I know this is a cardiophile blog, but I want to make this post about my entire body for a change. Here goes.
So, I started working out almost two years ago in order to focus after transferring to a more intensive college. In my efforts to improve my mind, I legitimately didn’t expect to experience any positive changes in my body, but lo and behold, I have. Similarly, I didn’t expect to develop the love and affection for my heart muscle that I have but making and feeling my heart work so hard did just that.
Over the past 5 or so months, I’ve experienced considerable increases in my cardiovascular fitness and my muscle strength, definition, and tone, as a result of my drastically increasing the length and intensity of my workouts. I can move faster for longer periods of time without tiring, my legs are bigger and stronger, and my arms, chest, and back all feel more powerful than before. My shoulders, biceps, and triceps are all more defined, and the veins in my forearms are slowly revealing themselves. My lungs are healthier and stronger, so I’ve needed my inhaler a lot less lately, and I can breathe better. I’m also eating better; I choose salad over fries more frequently, I focus more on the nutrients in food, I’ve dramatically cut back on junk food and soda, and I drink so much more water than I did three years ago.

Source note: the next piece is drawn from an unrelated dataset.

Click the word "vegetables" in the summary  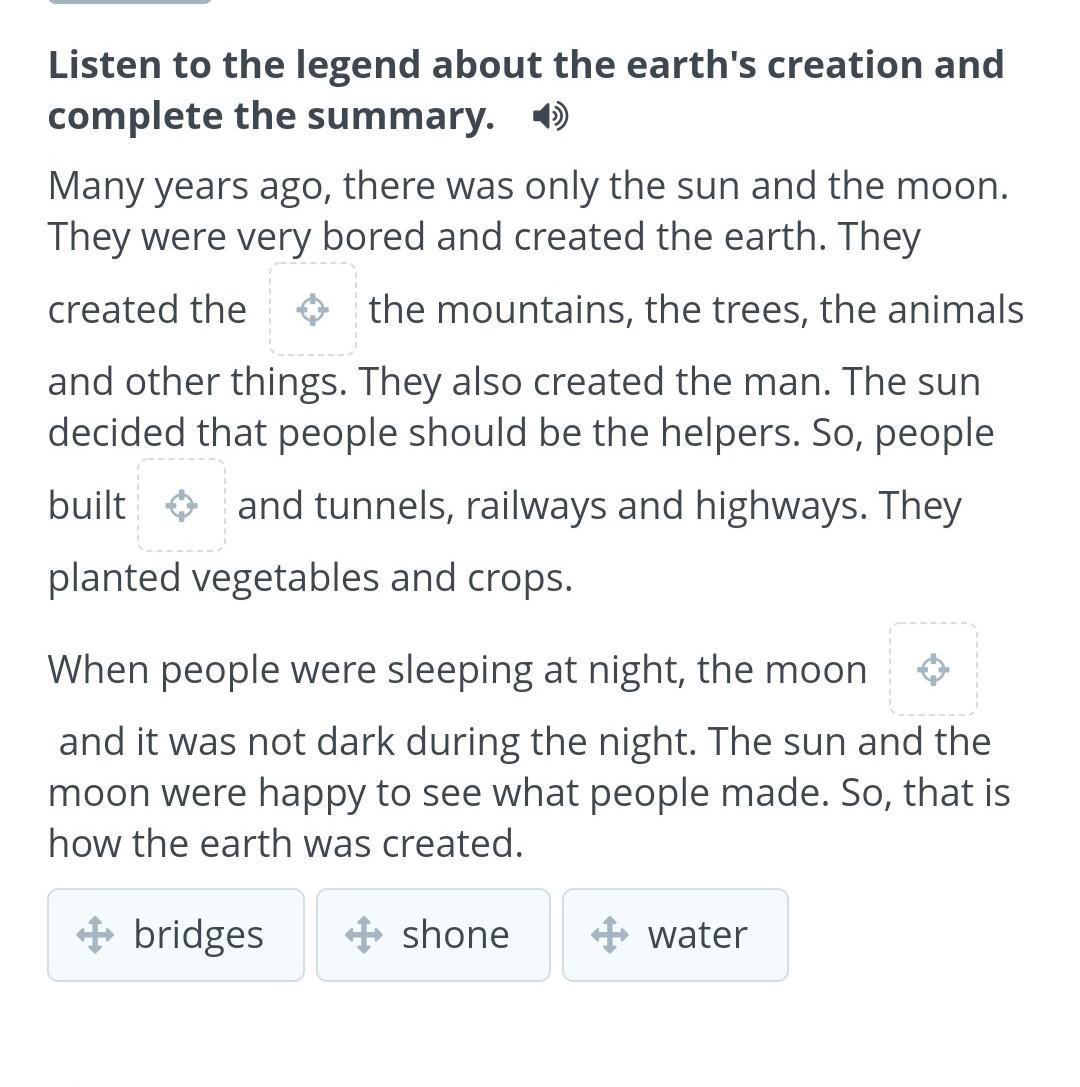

I’ve also taken off about 14 pounds from my 5′6″ frame, going from 141 lbs (at my last doctor’s visit in August 2015) to about 127 lbs. Obviously, I didn’t need to lose any weight whatsoever, but I’m convinced having lost that weight (which I assume was dangerous, visceral fat) has made my organs (my heart and lungs, in addition to my digestive and endocrine organs) work and feel better. Literally, my insides feel better than before.
The upshot of all this? I am more in love and connected with my body than ever before. I gave my body the gift of exercise, and it responded by growing healthier and stronger, just to support me, my health, and my activity levels. I am in love with this one and only body of mine, this body that permits me to interact with the world. My body loves me, cares for me, changes and improves itself for me. I can abuse it, and it will bounce back with minimal complaints. I’ve even been considering getting a massage for the first time ever, as a treat to my hard-working, healthy, strong, and resilient body.
And the thing is, I’m lucky my body can do this -- there are many other bodies that can’t (and those bodies deserve love, too). Working out to improve my health and strength is the best way I’ve found so far for me to show my body how much I value and appreciate its resilience and devotion to me. I’m still frustrated with my human need to eat, sleep, drink water, etcetera, but I am deeply in love with my body. To be sure, I’ve never hated my body or wanted to harm it, but now that I’ve felt how truly amazing my body is through exercise, I’ve fallen completely in love with it. I know this was long, but I’ve been feeling escalating amounts of love, affection, and empathy towards my body, and I finally needed to get it out in writing.
To anyone reading this: I’ve heard health defined as the relationship between you and your body, while I’ve also heard the relationship between you and your body described as the most intimate one you will ever have. I wanted to leave you with those two thoughts to consider your relationship with your own body since you read the five paragraph essay I wrote about mine.